2020年3月6日に公開された日本映画、「Fukushima 50」は9年経ち、やっと世間からも認められた映画となったかもしれない。
映画の評価はどうであれ、今まである意味タブーとされたこの題材がエンターテインメントに使用されることになったのは大きなステップだと感じたい。
主演キャスト
キャストも日本を代表をする俳優、佐藤浩市と渡辺謙が主演を演じている。他にも豪華な面々が出演しており、吉岡秀隆、火野正平や現在注目の女優、吉岡里帆も佐藤浩市演じる伊崎利夫の娘役で出演している。
当時、東日本大震災が起こった時には関西方面にいて高校生だったという彼女。
他の出演陣の多くは恐らく関東方面にいて、当時の状況も年齢ながら鮮明に覚えており心境や自分の身に起きたこととも照らし合わせながら演じることができただろう。
しかし、このような歴史映画の場合、若者を演じるのは少なくとも当時の状況を肌で感じられなかった世代も多いかもしれない。
多数インタビューでも吉岡はそのような状況でもテーマに取り組み役を真摯に演じた様子が語られている。また、周りのキャスト陣の支えもあり、避難所で父の安否を案じる娘を演じきっていた。
真近で感じられなかった、当時避難所にいなかったかもしれない出演陣が、その場の状況を演じることはベテランの俳優でも、フィクションではない役を演じることは難しいはずだ。それをバックアップするように、この映画でも話題になっていたのは、セットや背景の再現度だという。

取り組む内容:
a) 映画「Fukushima 50」についての本文を読み、次の問いに答えてください。
(i) この映画はいつ公開されたか。
(ii) 吉岡里帆はどのような役で出演しているか。
(iii) この映画で話題になっていたのは何の再現度か。
b) 映画「Fukushima 50」についての本文に名前が挙がっている俳優を、すべて書き出してください。
c) 映画「Fukushima 50」についての本文の続きを、最後の文の後から書き進めてください。

提供情報:
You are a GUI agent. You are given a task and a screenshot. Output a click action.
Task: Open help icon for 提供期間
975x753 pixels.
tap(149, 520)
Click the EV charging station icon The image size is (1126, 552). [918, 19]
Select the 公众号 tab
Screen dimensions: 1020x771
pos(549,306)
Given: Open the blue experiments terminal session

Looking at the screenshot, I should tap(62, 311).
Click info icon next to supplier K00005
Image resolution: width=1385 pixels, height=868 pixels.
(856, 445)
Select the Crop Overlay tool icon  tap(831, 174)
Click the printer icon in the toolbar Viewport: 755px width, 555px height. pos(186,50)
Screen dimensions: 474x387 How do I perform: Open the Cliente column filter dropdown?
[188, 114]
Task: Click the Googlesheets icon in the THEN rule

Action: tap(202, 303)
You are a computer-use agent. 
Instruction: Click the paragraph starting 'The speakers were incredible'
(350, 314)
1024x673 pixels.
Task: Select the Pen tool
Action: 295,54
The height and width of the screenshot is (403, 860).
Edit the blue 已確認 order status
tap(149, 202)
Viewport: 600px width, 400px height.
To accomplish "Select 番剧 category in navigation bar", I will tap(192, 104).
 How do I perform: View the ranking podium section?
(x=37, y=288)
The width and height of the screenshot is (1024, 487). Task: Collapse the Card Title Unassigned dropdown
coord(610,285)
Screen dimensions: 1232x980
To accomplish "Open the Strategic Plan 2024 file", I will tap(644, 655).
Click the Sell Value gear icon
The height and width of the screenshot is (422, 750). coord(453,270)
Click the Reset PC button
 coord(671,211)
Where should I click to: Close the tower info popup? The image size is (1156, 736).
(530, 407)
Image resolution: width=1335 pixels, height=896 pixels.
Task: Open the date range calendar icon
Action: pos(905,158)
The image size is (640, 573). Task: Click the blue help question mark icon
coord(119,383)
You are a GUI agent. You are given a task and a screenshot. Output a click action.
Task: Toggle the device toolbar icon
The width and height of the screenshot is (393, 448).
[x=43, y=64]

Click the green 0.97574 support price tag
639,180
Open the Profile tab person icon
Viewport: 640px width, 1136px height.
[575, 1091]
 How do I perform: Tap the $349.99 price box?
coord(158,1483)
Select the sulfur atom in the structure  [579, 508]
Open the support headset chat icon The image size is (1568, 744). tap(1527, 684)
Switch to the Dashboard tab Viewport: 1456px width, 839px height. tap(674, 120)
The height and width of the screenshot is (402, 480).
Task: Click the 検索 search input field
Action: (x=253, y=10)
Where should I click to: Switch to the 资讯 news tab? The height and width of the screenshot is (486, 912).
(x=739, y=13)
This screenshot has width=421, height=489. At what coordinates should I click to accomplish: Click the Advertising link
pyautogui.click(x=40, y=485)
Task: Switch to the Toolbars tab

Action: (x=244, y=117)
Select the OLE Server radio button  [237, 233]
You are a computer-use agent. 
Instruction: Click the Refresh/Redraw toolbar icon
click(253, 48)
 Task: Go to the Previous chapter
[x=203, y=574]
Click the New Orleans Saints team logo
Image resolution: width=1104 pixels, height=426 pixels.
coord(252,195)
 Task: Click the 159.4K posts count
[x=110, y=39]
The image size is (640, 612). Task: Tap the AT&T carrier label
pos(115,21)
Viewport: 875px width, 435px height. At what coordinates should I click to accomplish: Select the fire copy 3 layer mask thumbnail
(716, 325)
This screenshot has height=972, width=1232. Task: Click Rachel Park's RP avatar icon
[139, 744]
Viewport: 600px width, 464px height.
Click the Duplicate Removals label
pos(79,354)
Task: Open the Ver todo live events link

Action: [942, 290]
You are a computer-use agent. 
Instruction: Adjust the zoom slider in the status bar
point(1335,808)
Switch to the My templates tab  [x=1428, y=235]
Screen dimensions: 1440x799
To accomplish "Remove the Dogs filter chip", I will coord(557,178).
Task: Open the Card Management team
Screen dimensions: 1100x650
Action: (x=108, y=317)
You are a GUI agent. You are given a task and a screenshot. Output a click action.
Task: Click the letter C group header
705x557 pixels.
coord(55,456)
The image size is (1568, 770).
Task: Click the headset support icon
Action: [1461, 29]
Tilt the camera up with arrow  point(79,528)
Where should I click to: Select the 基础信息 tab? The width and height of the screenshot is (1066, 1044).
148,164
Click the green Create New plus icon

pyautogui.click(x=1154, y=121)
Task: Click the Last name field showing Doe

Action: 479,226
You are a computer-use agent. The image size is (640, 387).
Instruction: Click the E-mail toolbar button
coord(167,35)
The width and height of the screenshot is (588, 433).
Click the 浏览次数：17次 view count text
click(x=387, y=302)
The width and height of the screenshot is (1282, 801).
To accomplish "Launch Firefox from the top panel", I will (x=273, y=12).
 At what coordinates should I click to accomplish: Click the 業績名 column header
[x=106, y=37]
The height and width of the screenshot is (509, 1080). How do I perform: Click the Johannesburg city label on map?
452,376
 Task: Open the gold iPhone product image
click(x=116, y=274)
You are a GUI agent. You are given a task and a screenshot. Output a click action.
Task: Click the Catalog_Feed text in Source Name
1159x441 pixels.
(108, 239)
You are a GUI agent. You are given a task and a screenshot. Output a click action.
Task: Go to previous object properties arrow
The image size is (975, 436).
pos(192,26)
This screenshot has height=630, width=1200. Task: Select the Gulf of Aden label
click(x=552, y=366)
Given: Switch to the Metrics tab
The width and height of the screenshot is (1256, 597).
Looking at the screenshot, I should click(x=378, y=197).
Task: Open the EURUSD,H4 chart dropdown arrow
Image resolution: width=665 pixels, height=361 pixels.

回答一覧:
a)
(i) 2020年3月6日
(ii) 佐藤浩市演じる伊崎利夫の娘役
(iii) セットや背景の再現度

b) 佐藤浩市、渡辺謙、吉岡秀隆、火野正平、吉岡里帆

c)
「ホワイトアウト」、「沈まぬ太陽」などでも知られる監督・若松節朗はこの当時の状況を見事に再現し、実際に尽力していた職員も涙するほどの精密な作りだったという。
キャストの面々を見ても、豪華な出演陣による名作と言わざるを得ないラインナップだが、この映画が注目され、美化をされているという反応がありながらもなお鑑賞者数が多いのは、演じた彼らだけでない。それを支え、色を添えた発電所などのセットなのであろう。
多くの人に知ってもらい、その時何が行われていたか、実際に何をしたのかを伝えることは真意でもあり、それがマーケティングというものだ。ただ実際に被害にあったり、体験した人たちにとっては、単なるエンターテインメントと捉えられることもあるだろう。
原発事故
再現VTRやニュースなどによる当時の状況のレポートなどは今まであったが、この福島の原発事故をこのように映画の歴史に刻む作品を初めて残したことは、私は不可欠のことであると感じた。
しかしながら、この映画でやはり指摘されるのは当時の状況の美化、また、実際の被害の状況などを考えると、少々誇大しすぎているように思った。
この現象が起こる理由は、私たちはこの映画に出演する俳優陣をよく知りすぎているからかもしれない。
実際に他の戦争や事件や事故を扱う映画を見ても、やはり多くの華々した世界を多く演じてきた彼らが、凄まじく汚れることなく自身の顔や姿を保ち映画に出ているのは、現実味をかけているように見える。
商業目的でもこのような題材を扱う際に、有名な面々を揃える必要はないと思う。男性の出演者は時すでに遅しだが、そういった面では吉岡里帆などこれからもっと活躍するであろう女優を人選し、これを機にさらに多くの役に出演するきっかけになることは、これからの女優人生にもプラスになることであるに違いない。そんな意味でも、この「Fukushima 50」は歴史を繋いでいく映画と言えるかもしれない。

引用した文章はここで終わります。